You have actually a matrix of two 4x4 matrices in below pattern:

m0 => 0 1 2 3   m1 => 4 5 6 7     pattern => m0 m1
      1 0 3 2         5 4 7 6                m1 m0
      2 3 0 1         6 7 4 5
      3 2 1 0         7 6 5 4

And also each 4x4 is a matrix of two 2x2 matrices with a relation to a power of 2:

m0 => 0 1       m1 => 2 3         pattern => m0 m1
      1 0             3 2                    m1 m0

---

In other explanation I should say you have a 2x2 matrix of 0 and 1 then you expand it to a 4x4 matrix by replacing each cell with a new 2x2 matrix:

0 => 0+2*0 1+2*0    1=> 0+2*1 1+2*1
     1+2*0 0+2*0        1+2*1 0+2*1

result => 0 1 2 3
          1 0 3 2
          2 3 0 1
          3 2 1 0

Now expand it again:

 0,1=> as above  2=> 0+2*2 1+2*2   3=> 0+2*3 1+2*3
                     1+2*2 0+2*2       1+2*3 0+2*3

---

I can calculate value of each cell by this C# sample code:

// i: row, j: column, n: matrix dimension
var v = 0;
var m = 2;
do
{
    var p = m/2;
    v = v*2 + (i%(n/p) < n/m == j%(n/p) < n/m ? 0 : 1);
    m *= 2;

} while (m <= n);

Answer 3

We know each row must contain each number. Likewise, each row contains each number.

Let us take CS convention of indices starting from 0.

First, consider how to place the 1's in the matrix. Choose a random number k0, from 1 to n-1. Place the 1 in row 0 at position (0,k0). In row 1, if k0 = 1 in which case there is already a one placed. Otherwise, there are n-2 free positions and place the 1 at position (1,k1).
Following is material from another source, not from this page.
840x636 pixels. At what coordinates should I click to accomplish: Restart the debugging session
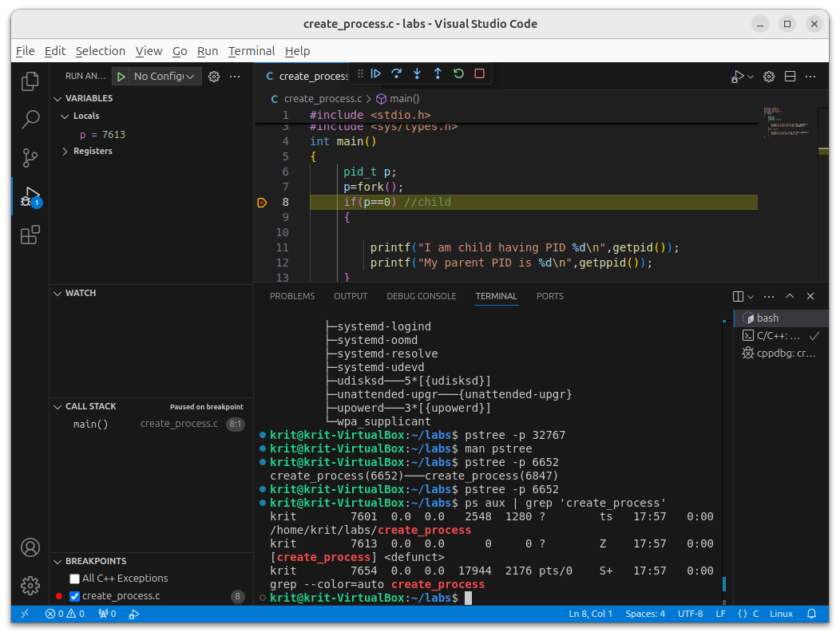[458, 74]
Continue in this way until all the 1 are placed. In the final row there is exactly one free position.

Next, repeat with the 2 which have to fit in the remaining places.

Now the problem is that we might not be able to actually complete the square. We may find there are some constraints which make it impossible to fill in the last digits. The problem is that checking a partially filled latin square is NP-complete.(wikipedia) This basically means pretty compute intensive and there no know short-cut algorithm. So I think the best you can do is generate squares and test if they work or not.

If you only want one particular square for each n then there might be simpler ways of generating them. The link Ted Hopp gave in his comment Latin Squares. Simple Construction does provide a method for generating a square starting with the addition of integers mod n.